NewtonSolver#
NewtonSolver implements Newton’s method to solve the system that contains it. This is the most general solver in OpenMDAO, in that it can solve any topology including cyclic connections and implicit states in the system or subsystems. Newton’s method requires derivatives, so a linear solver can also be specified. By default, NewtonSolver uses the linear solver that is slotted in the containing system.
OpenMDAO’s implementation is very close to pure Newton’s method, but adds line searches, bounds on state variables, and techniques to unstick the solver if it stalls. For an intuitive understanding of how Newton’s method works and how it extends to multiple dimensions, take a look at the following video:
SellarDis1withDerivatives class definition
class SellarDis1withDerivatives(SellarDis1):
"""
Component containing Discipline 1 -- derivatives version.
"""
def setup_partials(self):
# Analytic Derivs
self.declare_partials(of='*', wrt='*')
def compute_partials(self, inputs, partials):
"""
Jacobian for Sellar discipline 1.
"""
partials['y1', 'y2'] = -0.2
partials['y1', 'z'] = np.array([[2.0 * inputs['z'][0], 1.0]])
partials['y1', 'x'] = 1.0
SellarDis2withDerivatives class definition
class SellarDis2withDerivatives(SellarDis2):
"""
Component containing Discipline 2 -- derivatives version.
"""
def setup_partials(self):
# Analytic Derivs
self.declare_partials(of='*', wrt='*')
def compute_partials(self, inputs, J):
"""
Jacobian for Sellar discipline 2.
"""
y1 = inputs['y1']
if y1.real < 0.0:
y1 *= -1
if y1.real < 1e-8:
y1 = 1e-8
J['y2', 'y1'] = .5*y1**-.5
J['y2', 'z'] = np.array([[1.0, 1.0]])
import numpy as np
import openmdao.api as om
from openmdao.test_suite.components.sellar import SellarDis1withDerivatives, SellarDis2withDerivatives
prob = om.Problem()
model = prob.model
model.add_subsystem('d1', SellarDis1withDerivatives(), promotes=['x', 'z', 'y1', 'y2'])
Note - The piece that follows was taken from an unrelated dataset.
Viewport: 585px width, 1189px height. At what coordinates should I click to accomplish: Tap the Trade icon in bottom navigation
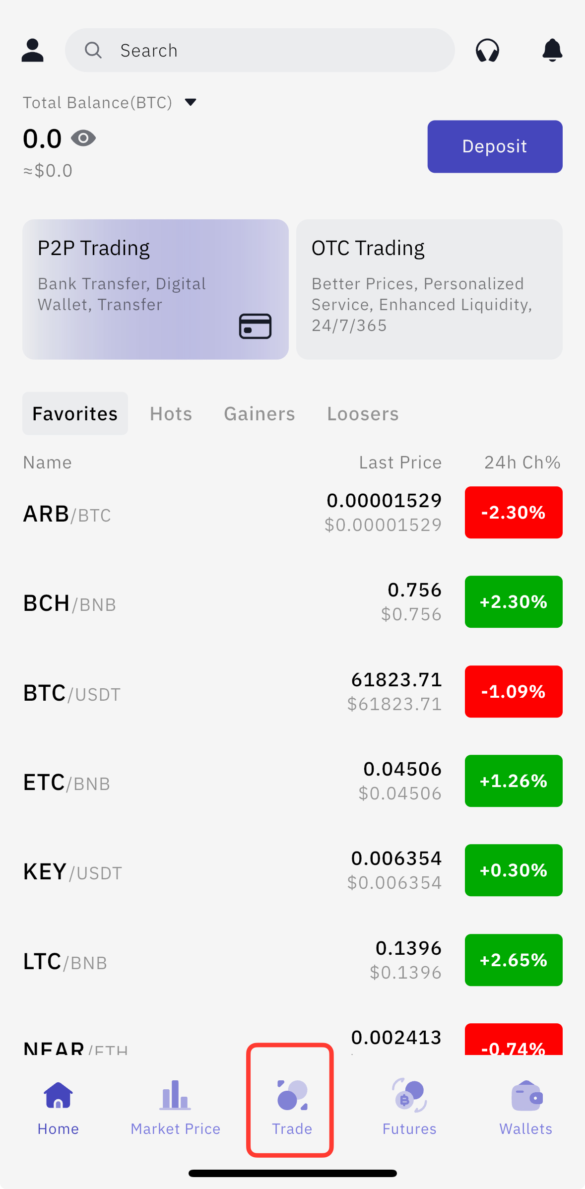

model.add_subsystem('d2', SellarDis2withDerivatives(), promotes=['z', 'y1', 'y2'])
model.add_subsystem('obj_cmp', om.ExecComp('obj = x**2 + z[1] + y1 + exp(-y2)',
z=np.array([0.0, 0.0]), x=0.0),
promotes=['obj', 'x', 'z', 'y1', 'y2'])
model.add_subsystem('con_cmp1', om.ExecComp('con1 = 3.16 - y1'), promotes=['con1', 'y1'])
model.add_subsystem('con_cmp2', om.ExecComp('con2 = y2 - 24.0'), promotes=['con2', 'y2'])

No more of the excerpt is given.